- WHAT IS BEING ASKED:
Every line with the string "Given" must be copied from the entries below.

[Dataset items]
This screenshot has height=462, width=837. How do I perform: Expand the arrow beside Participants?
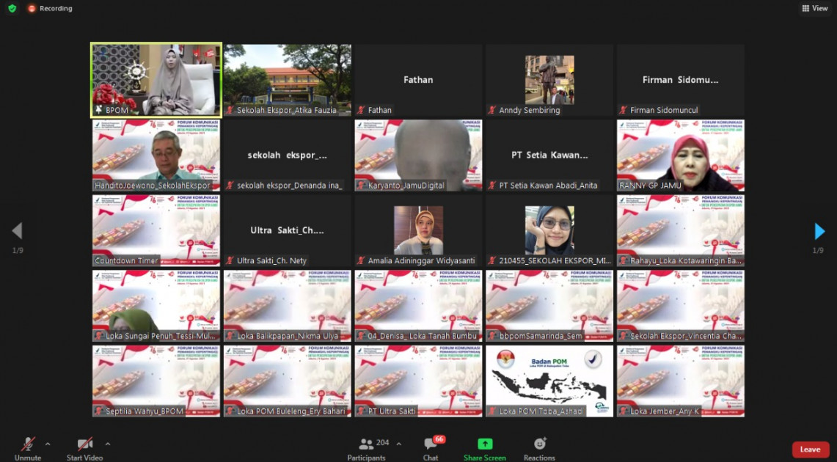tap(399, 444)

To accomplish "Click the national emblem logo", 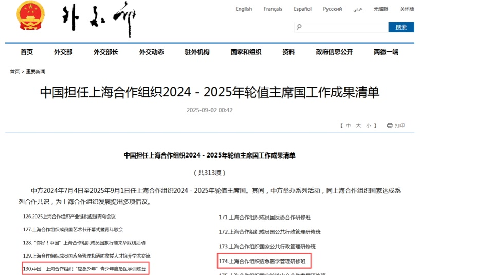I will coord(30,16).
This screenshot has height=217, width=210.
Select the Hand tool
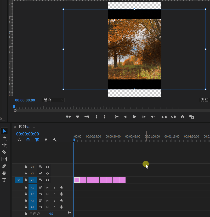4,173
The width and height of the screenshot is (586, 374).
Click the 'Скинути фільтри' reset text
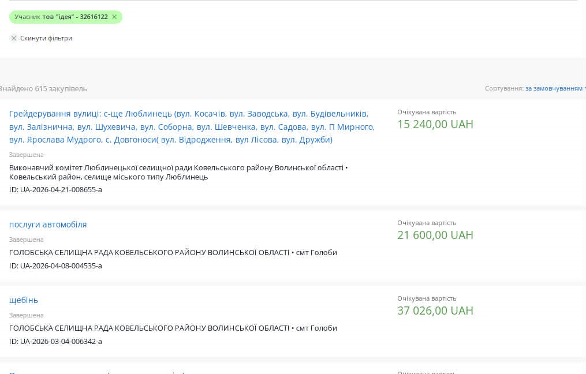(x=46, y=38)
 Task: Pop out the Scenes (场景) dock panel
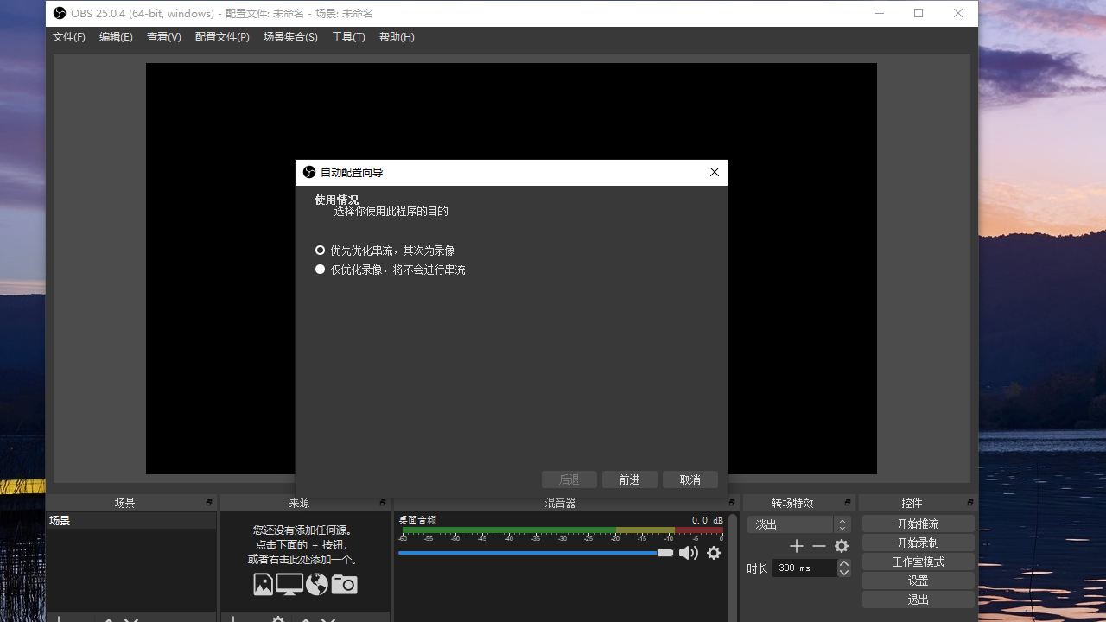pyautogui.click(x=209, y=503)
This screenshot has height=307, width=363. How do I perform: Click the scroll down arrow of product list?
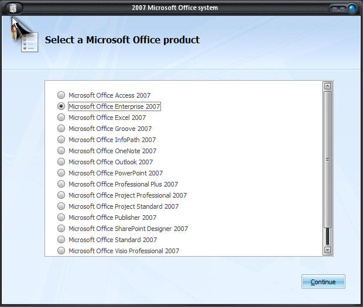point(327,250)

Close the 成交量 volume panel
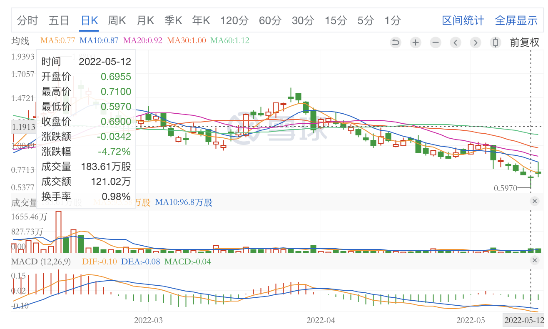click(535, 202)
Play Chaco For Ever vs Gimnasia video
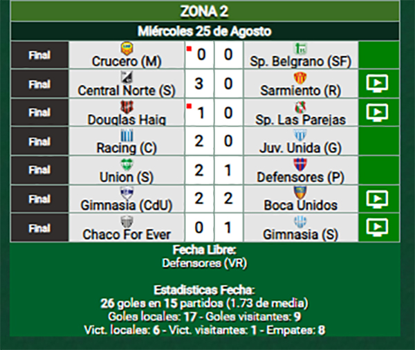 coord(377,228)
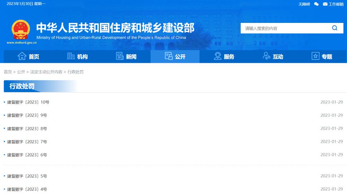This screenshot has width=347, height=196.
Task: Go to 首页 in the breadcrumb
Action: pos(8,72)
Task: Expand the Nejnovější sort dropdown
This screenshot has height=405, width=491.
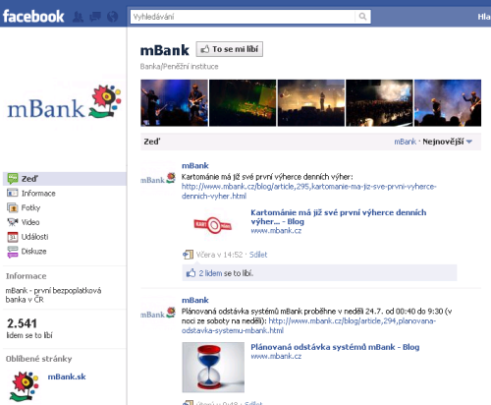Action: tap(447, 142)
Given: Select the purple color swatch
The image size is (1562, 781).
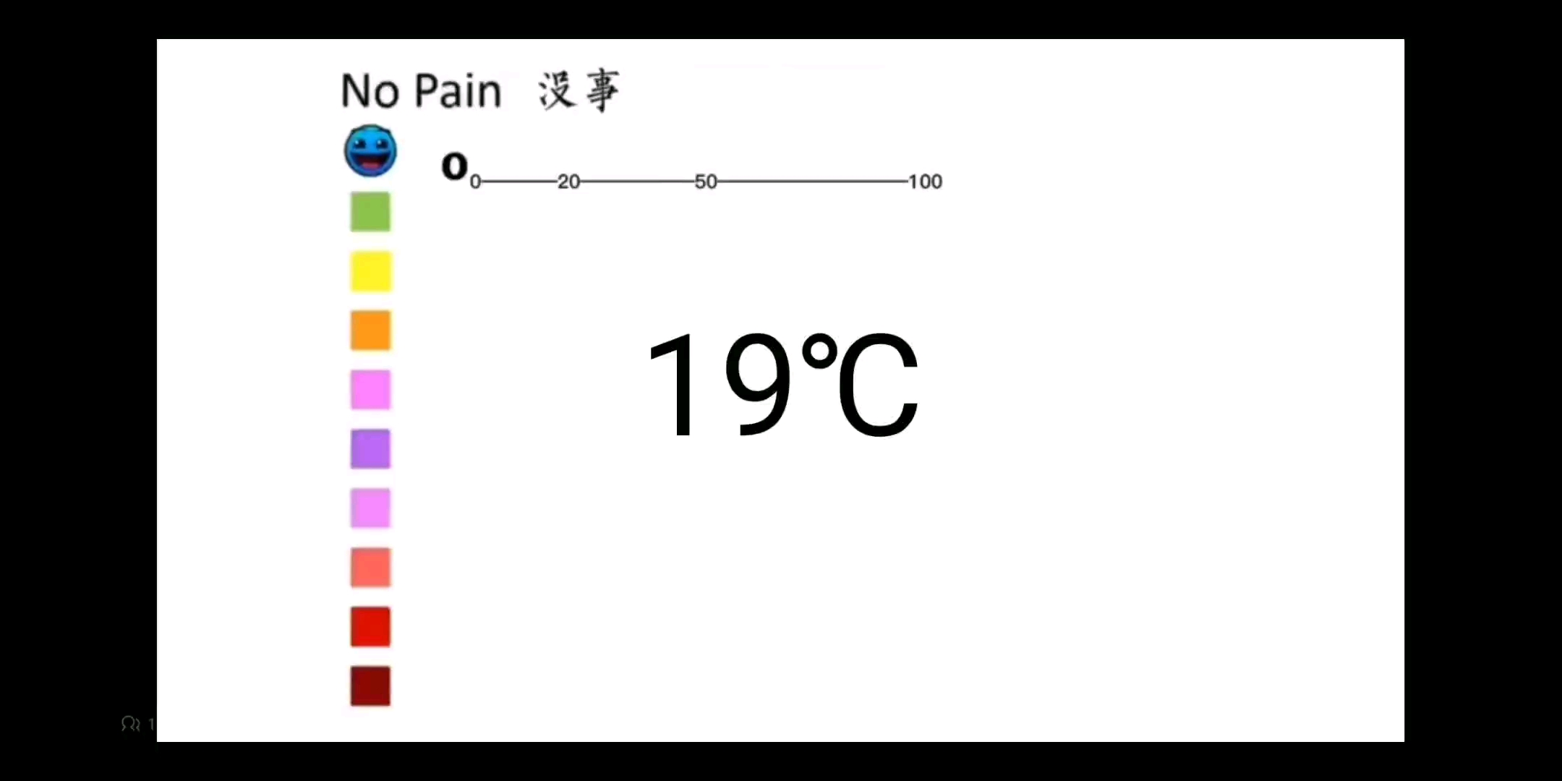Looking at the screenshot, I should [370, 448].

* * *

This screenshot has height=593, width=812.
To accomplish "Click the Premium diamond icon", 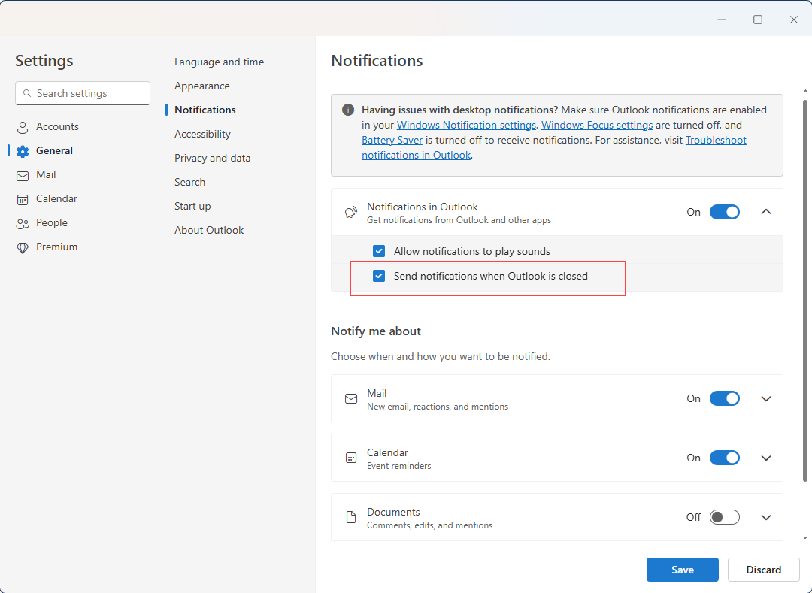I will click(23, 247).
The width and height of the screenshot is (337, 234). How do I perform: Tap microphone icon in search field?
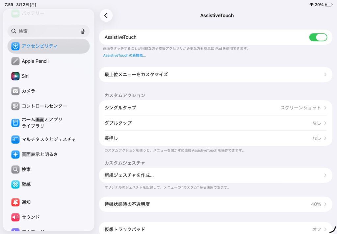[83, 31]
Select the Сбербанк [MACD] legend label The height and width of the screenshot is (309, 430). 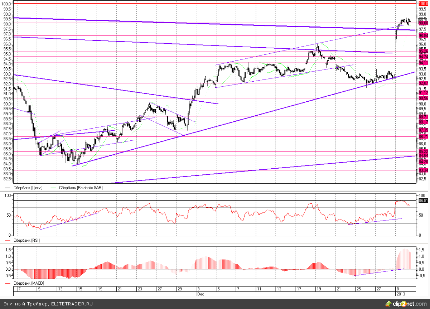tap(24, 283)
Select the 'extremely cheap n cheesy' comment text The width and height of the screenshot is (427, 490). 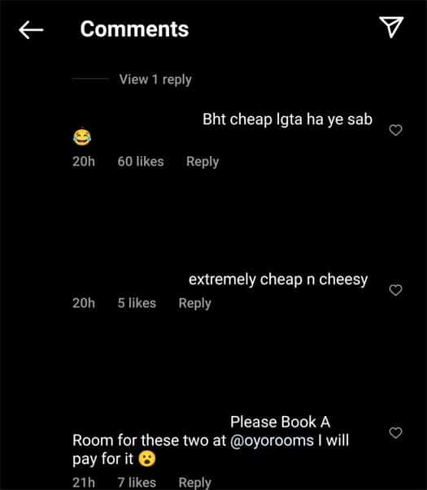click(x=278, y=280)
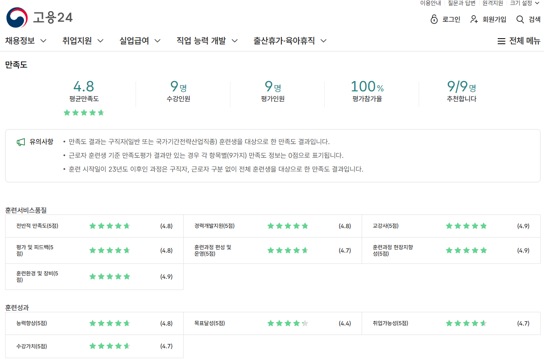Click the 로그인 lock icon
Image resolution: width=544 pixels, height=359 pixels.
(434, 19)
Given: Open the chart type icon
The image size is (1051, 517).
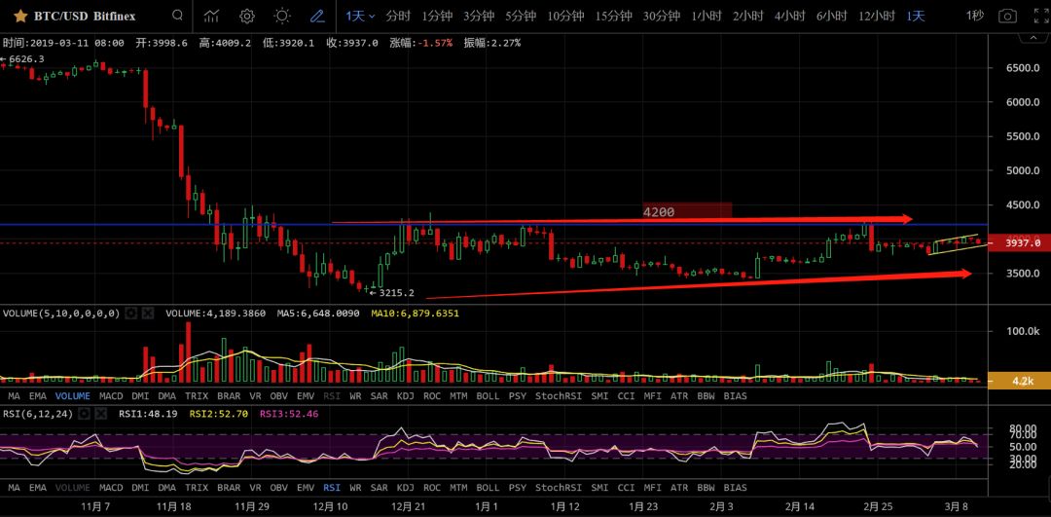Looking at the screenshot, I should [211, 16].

- SOLVED EXERCISE:
Given: Select the purple color swatch
Given: Open the chart type icon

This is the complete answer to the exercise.